The BYM2 model closely reproduces the observed WorldPop district totals while applying spatial smoothing that reduces erratic local variation. The 2x2 panel below shows WorldPop observed (top left), BYM2 posterior mean (top right), posterior uncertainty as CV (bottom left), and spatial random effects (bottom right).

Figure 2: 2x2 panel map. Top row: observed vs fitted population. Bottom row: uncertainty (CV) and BYM2 spatial random effect.
Interpretation:
NTL (Nighttime Lights) is the only covariate with a 95% credible interval entirely above zero, making it the most robust and reliable predictor of district population.
| Parameter | Posterior Mean | SD | 2.5% CI | 97.5% CI | Significant |
|---|---|---|---|---|---|
| Intercept | -8.122 | 0.018 | -8.158 | -8.086 | yes |
| NDBI (sc) | -0.316 | 0.384 | -1.076 | +0.440 | no |
| NDVI (sc) | -1.991 | 1.292 | -4.547 | +0.553 | no |
| NTL (sc) | +0.490 | 0.108 | +0.277 | +0.704 | yes |
| EVI (sc) | +1.572 | 1.017 | -0.430 | +3.584 | no |

Figure 3: Posterior marginal distributions of fixed effect coefficients from M3. NTL is the only covariate with a credible interval entirely above zero.
Interpretation:

Figure 4: 4-panel model diagnostic. (A) Fitted vs observed scatter, (B) % deviation per district, (C) DIC model comparison, (D) credible interval width vs population size.
Panel A – Fitted vs Observed (R-squared = 0.987): Posterior mean estimates explain 98.7% of variance in WorldPop observed district populations.

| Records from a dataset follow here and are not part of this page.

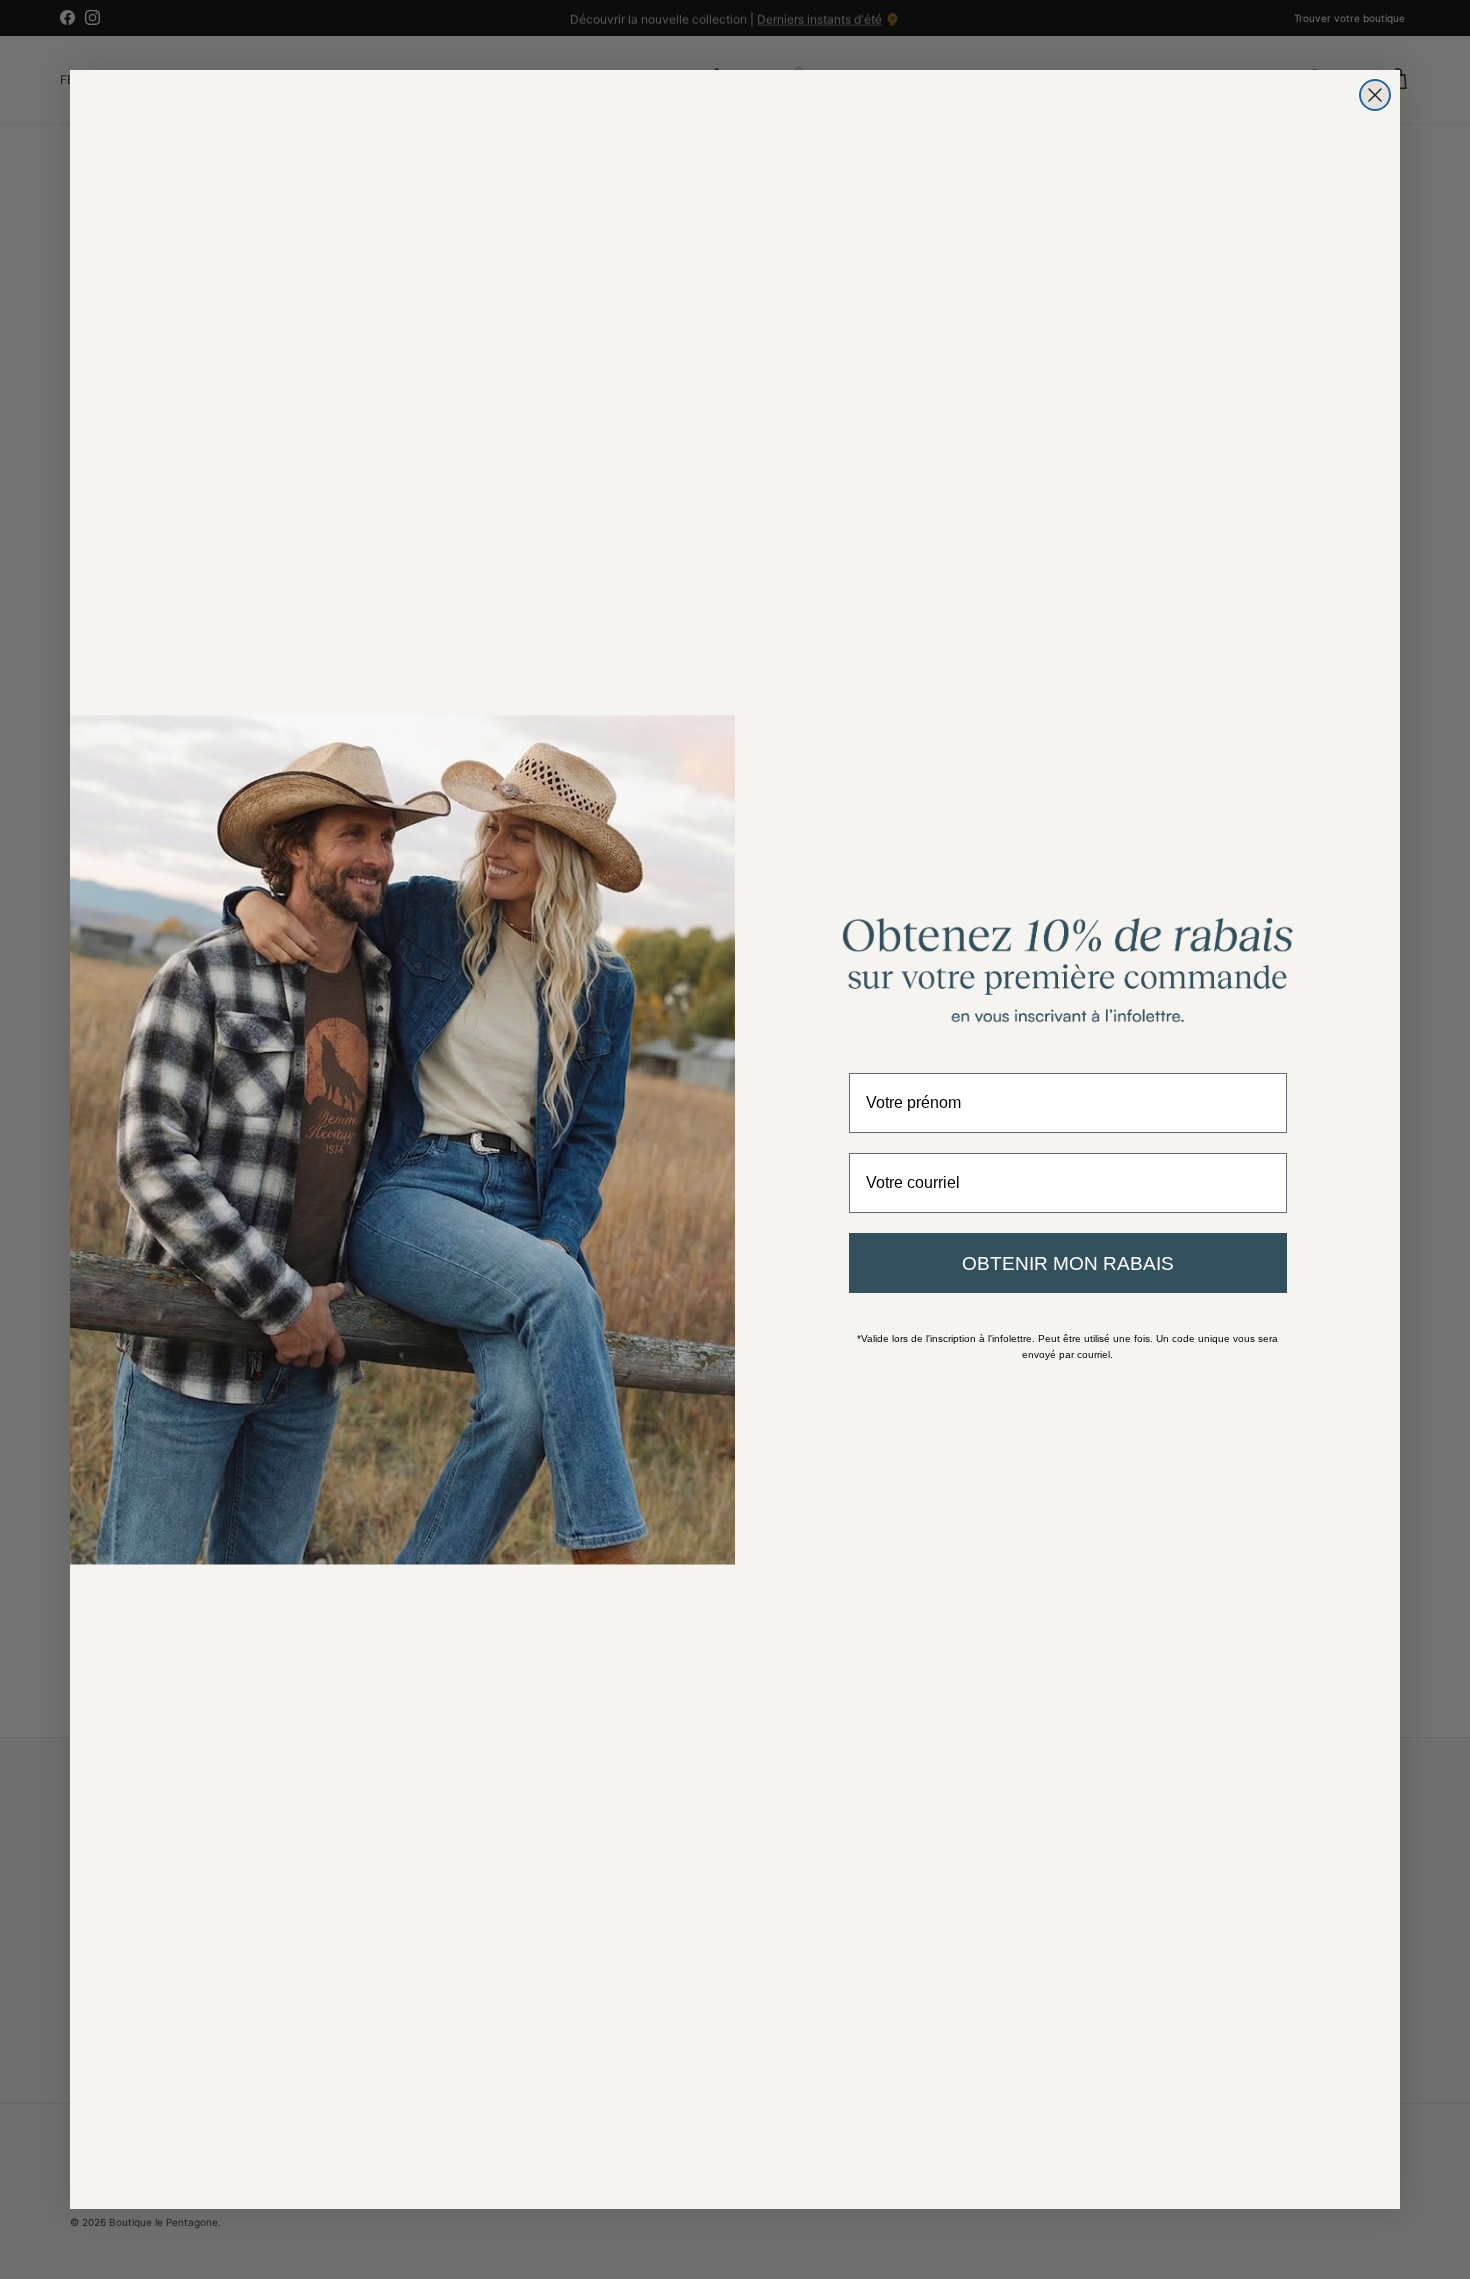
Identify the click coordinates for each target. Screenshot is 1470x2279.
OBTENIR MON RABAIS (1068, 1263)
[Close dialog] (1375, 95)
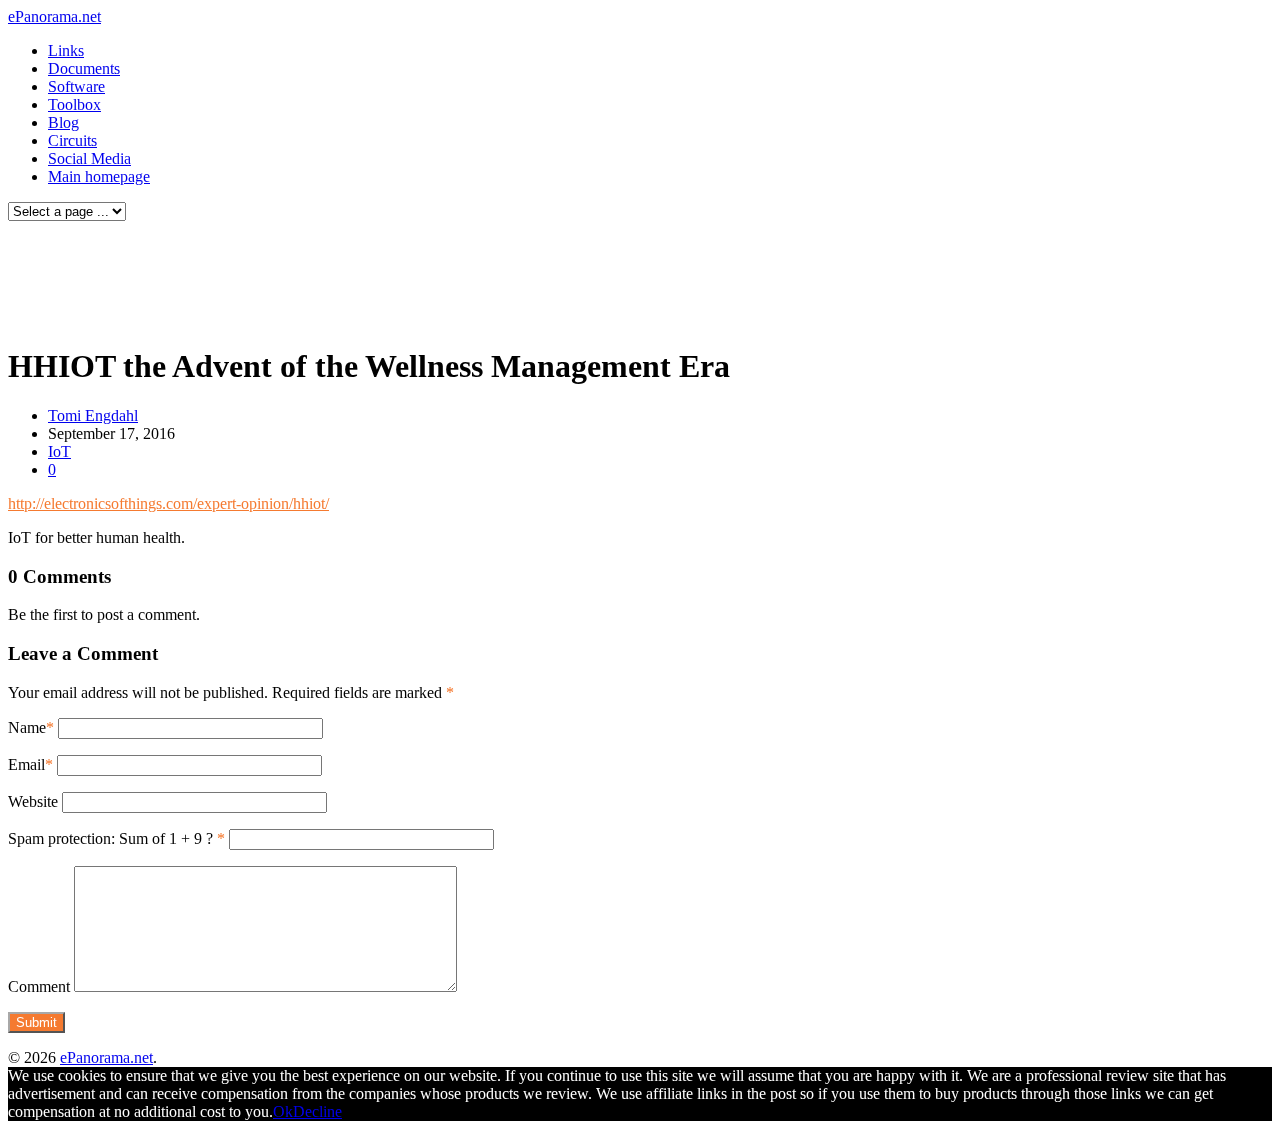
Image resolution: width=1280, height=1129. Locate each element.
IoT (59, 451)
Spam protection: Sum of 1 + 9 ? (110, 838)
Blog (63, 122)
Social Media (89, 158)
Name (27, 727)
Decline (317, 1111)
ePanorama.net (54, 16)
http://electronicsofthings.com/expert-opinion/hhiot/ (168, 503)
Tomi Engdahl (93, 415)
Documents (84, 68)
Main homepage (99, 176)
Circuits (72, 140)
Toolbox (74, 104)
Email (26, 764)
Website (33, 801)
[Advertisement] (384, 278)
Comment (39, 986)
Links (66, 50)
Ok (283, 1111)
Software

Points cluster tightly around the 1:1 line. RMSE = 103K represents a mean relative error of approximately 3.5% against an average district population of 1.6M.
Panel B – District Residuals: Most districts fall within plus or minus 6% of the WorldPop observed value. Kandhamal (-14.2%) and Ganjam (+10.7%) are the largest outliers. Kandhamal is heavily forested and tribal – satellite proxies overestimate population relative to actual density. Ganjam has high coastal labour out-migration that the static WorldPop surface does not capture.
Panel C – Model DIC Comparison: M3 is clearly superior across all four models. The improvement from M2 (spatial only) to M3 (with covariates) confirms that satellite covariates add explanatory power beyond spatial smoothing alone.
Panel D – Credible Interval Width vs Population: Larger districts have wider absolute intervals as expected, but the CV remains uniformly low (0.05 to 0.07) across all size classes, confirming proportional and consistent uncertainty.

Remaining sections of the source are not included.